## WORK ITEM
How many lines of the records below contain the word "computer"? Answer with the number alone.

## DATASET ENTRIES
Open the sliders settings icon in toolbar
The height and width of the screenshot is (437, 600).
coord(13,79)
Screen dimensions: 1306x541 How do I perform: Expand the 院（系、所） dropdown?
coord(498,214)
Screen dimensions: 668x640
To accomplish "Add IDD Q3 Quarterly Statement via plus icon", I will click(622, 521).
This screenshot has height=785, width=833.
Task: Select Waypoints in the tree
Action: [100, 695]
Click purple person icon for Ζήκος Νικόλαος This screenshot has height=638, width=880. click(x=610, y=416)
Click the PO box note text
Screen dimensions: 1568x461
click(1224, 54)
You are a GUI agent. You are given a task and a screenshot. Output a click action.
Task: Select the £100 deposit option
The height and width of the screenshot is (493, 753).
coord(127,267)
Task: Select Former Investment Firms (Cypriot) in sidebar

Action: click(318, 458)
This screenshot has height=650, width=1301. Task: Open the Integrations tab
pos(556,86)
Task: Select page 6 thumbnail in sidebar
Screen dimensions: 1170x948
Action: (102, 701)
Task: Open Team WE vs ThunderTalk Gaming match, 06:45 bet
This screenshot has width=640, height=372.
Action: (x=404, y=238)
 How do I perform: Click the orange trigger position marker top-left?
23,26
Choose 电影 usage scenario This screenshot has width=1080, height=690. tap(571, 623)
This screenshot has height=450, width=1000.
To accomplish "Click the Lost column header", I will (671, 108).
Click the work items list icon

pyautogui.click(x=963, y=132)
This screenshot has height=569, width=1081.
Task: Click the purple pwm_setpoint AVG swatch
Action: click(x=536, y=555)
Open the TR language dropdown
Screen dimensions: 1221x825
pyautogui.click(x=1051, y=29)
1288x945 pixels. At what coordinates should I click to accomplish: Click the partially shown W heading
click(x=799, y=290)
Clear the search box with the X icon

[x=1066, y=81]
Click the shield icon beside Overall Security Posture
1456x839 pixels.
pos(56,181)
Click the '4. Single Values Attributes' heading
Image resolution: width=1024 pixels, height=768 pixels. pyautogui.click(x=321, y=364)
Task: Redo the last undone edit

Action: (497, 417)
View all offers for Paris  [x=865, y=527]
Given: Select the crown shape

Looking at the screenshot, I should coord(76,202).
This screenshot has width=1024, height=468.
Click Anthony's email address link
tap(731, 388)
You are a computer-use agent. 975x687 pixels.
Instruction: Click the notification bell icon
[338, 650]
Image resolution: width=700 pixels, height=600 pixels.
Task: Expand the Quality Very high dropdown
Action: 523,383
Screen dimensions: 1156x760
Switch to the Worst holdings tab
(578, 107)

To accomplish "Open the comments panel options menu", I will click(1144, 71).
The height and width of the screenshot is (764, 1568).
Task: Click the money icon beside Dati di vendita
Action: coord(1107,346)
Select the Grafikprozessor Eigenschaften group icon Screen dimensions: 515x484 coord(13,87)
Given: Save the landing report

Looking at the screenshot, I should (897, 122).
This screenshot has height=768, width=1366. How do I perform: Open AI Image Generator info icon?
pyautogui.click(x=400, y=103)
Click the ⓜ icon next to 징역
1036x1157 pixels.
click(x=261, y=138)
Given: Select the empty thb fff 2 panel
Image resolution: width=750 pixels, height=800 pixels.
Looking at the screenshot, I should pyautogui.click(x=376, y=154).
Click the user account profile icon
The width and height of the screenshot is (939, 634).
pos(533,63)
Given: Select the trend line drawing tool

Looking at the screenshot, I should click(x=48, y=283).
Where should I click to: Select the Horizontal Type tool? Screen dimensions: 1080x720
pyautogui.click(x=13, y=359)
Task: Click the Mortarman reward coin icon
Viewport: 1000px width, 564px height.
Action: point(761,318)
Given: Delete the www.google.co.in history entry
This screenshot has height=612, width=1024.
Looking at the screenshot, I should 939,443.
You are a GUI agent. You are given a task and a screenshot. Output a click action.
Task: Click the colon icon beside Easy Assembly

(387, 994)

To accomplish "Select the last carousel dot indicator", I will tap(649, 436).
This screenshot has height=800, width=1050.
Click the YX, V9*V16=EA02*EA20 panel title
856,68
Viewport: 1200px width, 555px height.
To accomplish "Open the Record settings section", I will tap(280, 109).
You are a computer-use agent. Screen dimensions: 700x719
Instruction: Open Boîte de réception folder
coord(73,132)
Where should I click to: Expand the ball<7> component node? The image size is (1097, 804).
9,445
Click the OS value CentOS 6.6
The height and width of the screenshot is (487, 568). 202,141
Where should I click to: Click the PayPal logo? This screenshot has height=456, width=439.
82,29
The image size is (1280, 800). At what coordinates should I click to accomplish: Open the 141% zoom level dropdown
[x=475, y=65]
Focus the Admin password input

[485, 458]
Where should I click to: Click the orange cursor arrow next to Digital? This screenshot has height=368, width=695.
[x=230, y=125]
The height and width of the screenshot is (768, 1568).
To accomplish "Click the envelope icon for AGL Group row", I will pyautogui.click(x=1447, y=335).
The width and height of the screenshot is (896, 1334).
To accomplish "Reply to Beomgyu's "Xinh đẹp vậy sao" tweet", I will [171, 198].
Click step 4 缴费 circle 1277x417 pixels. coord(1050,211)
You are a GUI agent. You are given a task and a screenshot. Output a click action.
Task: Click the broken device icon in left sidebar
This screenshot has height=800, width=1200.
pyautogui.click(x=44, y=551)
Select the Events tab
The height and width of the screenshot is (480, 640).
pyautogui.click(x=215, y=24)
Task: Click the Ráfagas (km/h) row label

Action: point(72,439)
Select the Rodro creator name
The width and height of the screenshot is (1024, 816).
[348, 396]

## OUTPUT FOR THIS TASK
2